TASK GOAL => The records must be returned word for word.
+++ TASK DATA
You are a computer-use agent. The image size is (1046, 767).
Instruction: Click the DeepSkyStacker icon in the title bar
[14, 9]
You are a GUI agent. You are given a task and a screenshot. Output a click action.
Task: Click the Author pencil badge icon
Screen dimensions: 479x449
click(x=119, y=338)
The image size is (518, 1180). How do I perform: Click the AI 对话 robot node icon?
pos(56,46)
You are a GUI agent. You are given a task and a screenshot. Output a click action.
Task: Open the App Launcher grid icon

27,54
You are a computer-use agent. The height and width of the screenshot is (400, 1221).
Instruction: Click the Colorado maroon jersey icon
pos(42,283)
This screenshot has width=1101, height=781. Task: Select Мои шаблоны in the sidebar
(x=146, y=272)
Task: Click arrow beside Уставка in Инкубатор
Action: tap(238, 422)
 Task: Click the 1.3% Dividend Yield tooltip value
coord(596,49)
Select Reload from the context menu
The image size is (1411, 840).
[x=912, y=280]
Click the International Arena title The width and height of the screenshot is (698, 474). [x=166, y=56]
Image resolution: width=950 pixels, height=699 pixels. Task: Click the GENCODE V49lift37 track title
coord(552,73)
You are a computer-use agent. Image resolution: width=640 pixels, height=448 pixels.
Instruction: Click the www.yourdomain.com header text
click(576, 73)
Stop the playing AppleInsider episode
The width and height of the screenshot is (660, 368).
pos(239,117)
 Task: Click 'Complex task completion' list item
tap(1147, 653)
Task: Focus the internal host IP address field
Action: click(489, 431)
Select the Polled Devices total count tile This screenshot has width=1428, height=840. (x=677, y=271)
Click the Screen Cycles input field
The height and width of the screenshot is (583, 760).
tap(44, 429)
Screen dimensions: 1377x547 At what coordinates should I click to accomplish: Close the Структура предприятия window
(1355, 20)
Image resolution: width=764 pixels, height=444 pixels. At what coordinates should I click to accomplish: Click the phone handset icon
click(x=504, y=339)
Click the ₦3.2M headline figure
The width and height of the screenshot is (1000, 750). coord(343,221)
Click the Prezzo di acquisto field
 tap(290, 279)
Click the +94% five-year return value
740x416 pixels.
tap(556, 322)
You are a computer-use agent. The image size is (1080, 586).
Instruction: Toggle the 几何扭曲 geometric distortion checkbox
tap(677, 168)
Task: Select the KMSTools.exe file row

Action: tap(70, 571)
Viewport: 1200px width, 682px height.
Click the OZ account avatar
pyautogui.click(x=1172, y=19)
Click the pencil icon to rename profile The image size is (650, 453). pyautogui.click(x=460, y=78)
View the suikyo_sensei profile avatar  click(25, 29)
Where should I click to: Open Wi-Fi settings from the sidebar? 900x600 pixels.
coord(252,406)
++++++
EXERCISE OUTPUT =>
You are a computer-use agent. The image size is (1046, 767).
Instruction: Click the DeepSkyStacker icon in the title bar
[14, 9]
You are a GUI agent. You are given a task and a screenshot. Output a click action.
Task: Click the Author pencil badge icon
Screen dimensions: 479x449
click(x=119, y=338)
The image size is (518, 1180). How do I perform: Click the AI 对话 robot node icon?
pos(56,46)
You are a GUI agent. You are given a task and a screenshot. Output a click action.
Task: Open the App Launcher grid icon

27,54
You are a computer-use agent. The height and width of the screenshot is (400, 1221).
Instruction: Click the Colorado maroon jersey icon
pos(42,283)
This screenshot has width=1101, height=781. Task: Select Мои шаблоны in the sidebar
(x=146, y=272)
Task: Click arrow beside Уставка in Инкубатор
Action: tap(238, 422)
 Task: Click the 1.3% Dividend Yield tooltip value
coord(596,49)
Select Reload from the context menu
The image size is (1411, 840).
[x=912, y=280]
Click the International Arena title The width and height of the screenshot is (698, 474). [x=166, y=56]
Image resolution: width=950 pixels, height=699 pixels. Task: Click the GENCODE V49lift37 track title
coord(552,73)
You are a computer-use agent. Image resolution: width=640 pixels, height=448 pixels.
Instruction: Click the www.yourdomain.com header text
click(576, 73)
Stop the playing AppleInsider episode
The width and height of the screenshot is (660, 368).
pos(239,117)
 Task: Click 'Complex task completion' list item
tap(1147, 653)
Task: Focus the internal host IP address field
Action: click(489, 431)
Select the Polled Devices total count tile This screenshot has width=1428, height=840. (x=677, y=271)
Click the Screen Cycles input field
The height and width of the screenshot is (583, 760).
tap(44, 429)
Screen dimensions: 1377x547 At what coordinates should I click to accomplish: Close the Структура предприятия window
(1355, 20)
Image resolution: width=764 pixels, height=444 pixels. At what coordinates should I click to accomplish: Click the phone handset icon
click(x=504, y=339)
Click the ₦3.2M headline figure
The width and height of the screenshot is (1000, 750). coord(343,221)
Click the Prezzo di acquisto field
 tap(290, 279)
Click the +94% five-year return value
740x416 pixels.
tap(556, 322)
You are a computer-use agent. The image size is (1080, 586).
Instruction: Toggle the 几何扭曲 geometric distortion checkbox
tap(677, 168)
Task: Select the KMSTools.exe file row

Action: tap(70, 571)
Viewport: 1200px width, 682px height.
Click the OZ account avatar
pyautogui.click(x=1172, y=19)
Click the pencil icon to rename profile The image size is (650, 453). pyautogui.click(x=460, y=78)
View the suikyo_sensei profile avatar  click(25, 29)
Where should I click to: Open Wi-Fi settings from the sidebar? 900x600 pixels.
coord(252,406)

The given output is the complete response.